12. It is not in dispute and it cannot be disputed that the High Court exercising jurisdiction under Article 226 cannot go into the adequacy or sufficiency of evidence, nor does it embark upon appreciation of evidence. Though the learned Judge did recognise the limitations under Article 226, proceeded to find fault with the manner in which the evidence was appreciated or inferences were drawn. We have also gone through the record. The overwriting on the signature of the officiating Cash Officer were placed over and above the spot on which the Cash Officer incharge put his initials by erasing the same. In the other document (P. Ex.69), the initial of the petitioner is found in addition to the officiating Cash Officer. The explanation of the respondent was that he was under the impression that he alone should sign or both should sign. The learned Judge observed that there could not have been mala fide intention in doing so. The observation of the learned single Judge practically amounts to re-appraisal of evidence and drawing inference on pure questions of fact. Whether or not findings reached by the Enquiry Officer relying on the evidence of PW6 again depends on the question of adequacy of sufficiency of the evidence. The fact that there was no proper explanation for the signature of the charged Officer being found in the Key Register (D. Ex. 11) under the dated 22-9-1986, may go in his favour. But, it is not conclusive. Though the Enquiry Officer has not stated it in so many terms by commenting that he was inclined to place reliance on the entries in the Key Register, it only suggests that he felt that the possibility of ante-dating was not ruled out. Be that as it may, even if this one factor goes in favour of the petitioner, the other reasons given by the Enquiry Officer on the basis of the evidence on record cannot be said to be irrelevant or non-existent.
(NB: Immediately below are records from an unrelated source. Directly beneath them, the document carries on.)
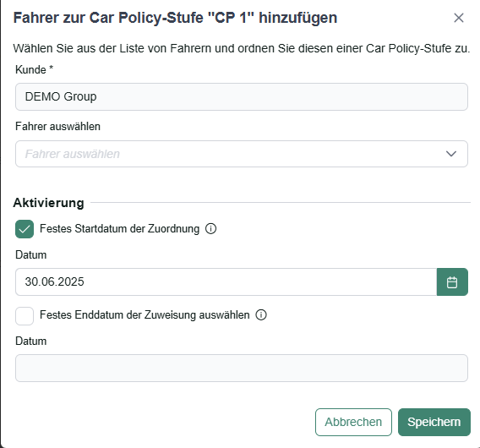Screen dimensions: 480x448
Task: Click the Festes Enddatum der Zuweisung auswählen label
Action: [x=145, y=314]
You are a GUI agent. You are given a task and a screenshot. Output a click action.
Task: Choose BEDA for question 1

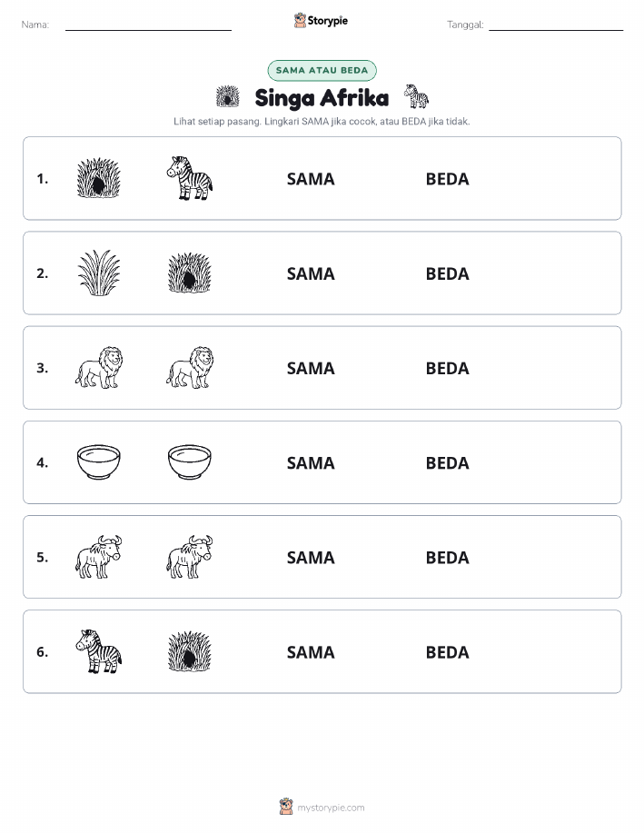448,179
We reiterate the well-known principle that it is not open to the High Court in exercise of jurisdiction under Article 226 to take its own view on the findings of fact. We do not think that this is a case of no evidence or perverse evidence. We are therefore of the view that the learned Judge erred in holding that charge No.(b) is not established.

13. Each one of the charges (a), (b) and (d) is a serious charge and the punishment of dismissal imposed on the respondent cannot be said to be unconscionable or disproportionate to the gravity of the misconduct. We are of the view that the learned single Judge ought to have dismissed the Writ Petition. We accordingly, allow the appeal and dismiss the Writ Petition.